3. "Dakhlet du Bac sport … Décès d’un élève de
terminale tombé de la fenêtre d’une
voiture lors des célébrations avec ses amis."
4. "Suite aux décès d’un élève… et d’une élève …
lors d’accidents de la circulation pendant les festivités de la ‘dakhla’
maudite du bac sport, quand interviendra-t-on pour mettre fin à ce phénomène
dangereux ?
IV- L’émergence des
cours particuliers pour préparer le "bac sport", devenus "un
symbole de corruption".
Ces dernières années, nous observons une montée des cours particuliers
en vue de’ passer le "bac
sport" malgré leur coût élevé. En avril 2019, le ministre de l’Éducation
avait déclaré que "5 jours de cours particuliers pour se préparer au bac sport coûtent 700
dinars"[5].
Il avait également affirmé en mai 2019 que "le bac sport, tel qu’il est
actuellement, est un symbole de corruption et n’a aucun sens … et en tant que
ministre de l’éducation je ne peux pas cautionner des pratiques
inadmissibles... est-ce qu’il est normal que "99 % des élèves
obtiennent des notes supérieures à 18/20", les notes sont gonflées et cela
est liée aux cours particuliers… »[6]
Ces déclarations semblaient poser les
bases d’une campagne médiatique pour préparer l’annulation du "bac
sport". Cependant, le changement de gouvernement et de ministre de
l’Éducation moins d’un an plus tard avait reporté cette décision. L’instabilité
gouvernementale et la succession de plus de dix ministres de l’Éducation depuis
2011 expliquent en grande partie ces reports.

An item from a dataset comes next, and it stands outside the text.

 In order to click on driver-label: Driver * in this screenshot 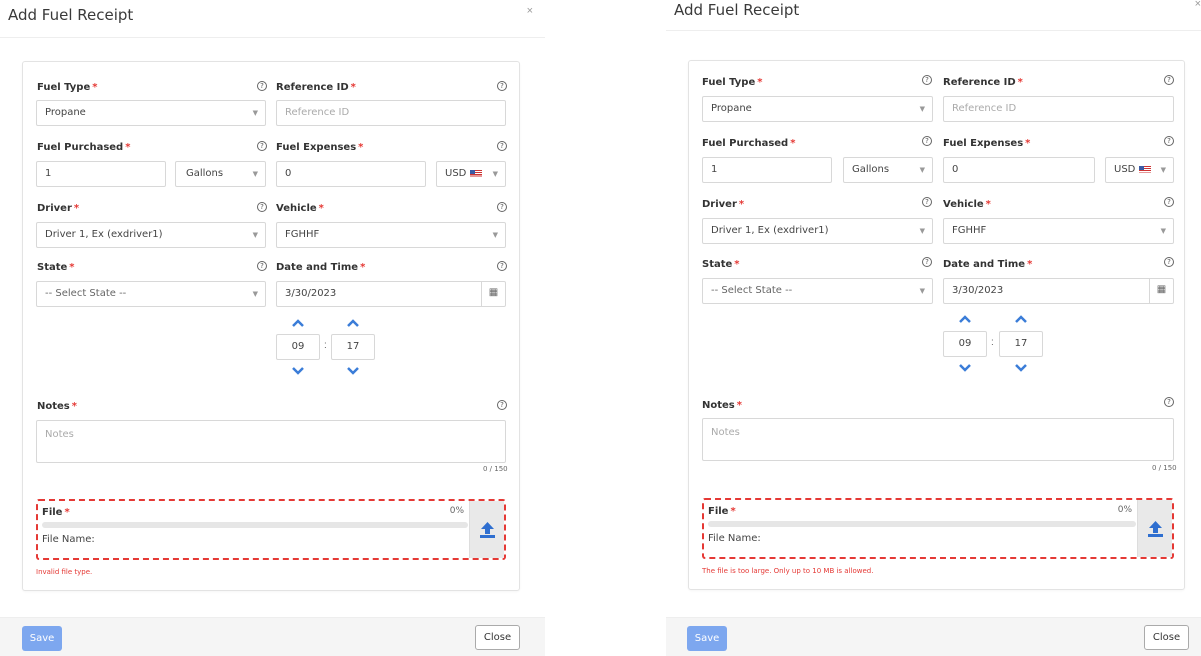, I will do `click(58, 208)`.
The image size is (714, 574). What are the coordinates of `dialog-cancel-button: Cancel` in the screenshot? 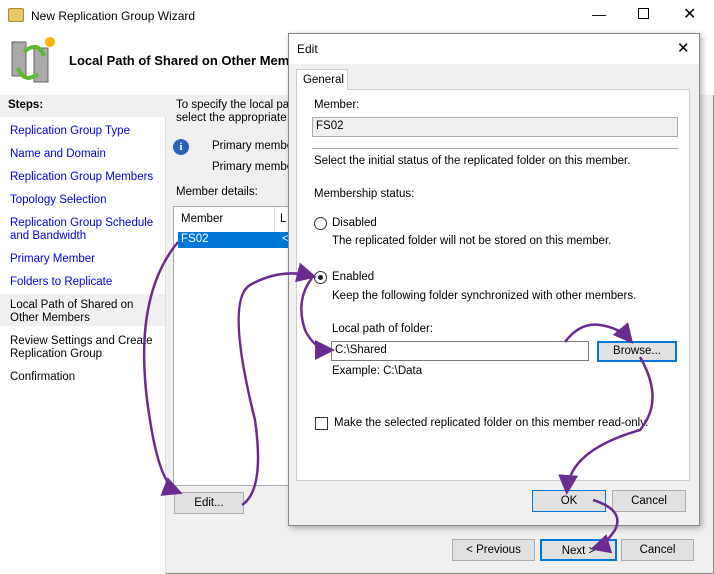 It's located at (649, 501).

V. La "dakhla du bac sport".
Pour
conclure, il est important de souligner un aspect positif du "bac
sport", qui pousse certains à défendre son maintien : nous pensons aux
« success story » dans la dakhla du bac sport. Ces initiatives
montrent souvent la créativité des élèves, leur capacité à exprimer leurs
besoins fondamentaux, leurs valeurs humaines, ou leurs revendications. Parmi
les thèmes ayant suscité l’admiration des Tunisiens figurent : l’hommage aux
enseignants et aux parents, la sensibilisation contre le Covid-19, ou encore le
soutien marqué à la cause palestinienne lors du bac sport 2024.
Afin de préserver cet aspect positif, il
serait possible de développer le concept de la "dakhla du bac sport"

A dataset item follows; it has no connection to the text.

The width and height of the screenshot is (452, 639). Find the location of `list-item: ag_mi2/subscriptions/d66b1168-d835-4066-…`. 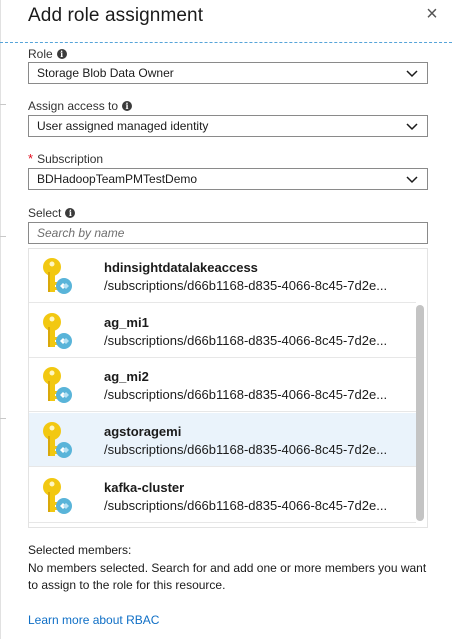

list-item: ag_mi2/subscriptions/d66b1168-d835-4066-… is located at coordinates (222, 385).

sans organiser l’épreuve d’éducation physique de fin d’année. Cela pourrait se
faire via des projets artistiques, sportifs et culturels, en appliquant la
pédagogie de projet.( on pourrait tirer les leçons de l’échec d’anciennes
expériences du ministère, nous voulons parler de l’expérience des «
(apprentissages optionnels » (
2003/2006) ou de l’option de la
réalisation de projet ( 2006/2015)[7].
Des groupes d’élèves pourraient concevoir, préparer et réaliser leur projet
"dakhla" dès la troisième ou la quatrième année secondaire, encadrés
par des enseignants de différentes disciplines ( professeurs d’éducation
physique, de théâtre, de musique…) et
soutenus par les familles et les acteurs sociaux, économiques et culturels
locaux comme les maisons des jeunes ou d’autres institutions dans le cadre du
projet de l’établissement et en application du texte qui l’organise depuis 2004
( décret de la vie scolaire). Des prix régionaux et nationaux pourraient
récompenser les meilleures réalisations présentées lors des célébrations
scolaires de fin d’année.
Dr. Mustapha Chikh Zaouali, Conseiller
général, expert de la vie scolaire
Traduction Mongi Akrout ,
inspecteur général de l’éducation retraité
Pour accéder à
la version Arabe cliquer ICI
[1] Publié initialement le 22 avril
2024 à « Jollanar »(https://inforum-jollanar.com)
[2] Selon Bauman, la modernité a évolué
d'un état "solide" (stable, prévisible, structuré)
vers un état "liquide" (fluide, incertain, mouvant).
[3] Comme notre position en faveur de
la suppression des collèges et des lycées pilotes dans 2 articles publiés à jollanar
(28 avril 2022 et le 22 juin 2022.
(https://inforum-jollanar.com)
[4] Les données de ce paragraphe et du paragraphe précédent sont tirées d’une étude sur le bac sport publiée par le blog pédagogique du 26 avril 2015
[5] https://www.guideparents.tn/article
[6] https://ar.espacemanager.com
[7] Nous avons étudié cette question
dans notre ouvrage « les enseignants et l’innovation », on peut
consulter la présentation de cet ouvrage de plume de Moncef Khemiri dans le blog pédagogique du 6 mars 2022 et
aussi le 1er chapitre le l’ouvrage dans le blog pédagogique (voir les 4 numéros successifs à partir du 29 janvier 2023).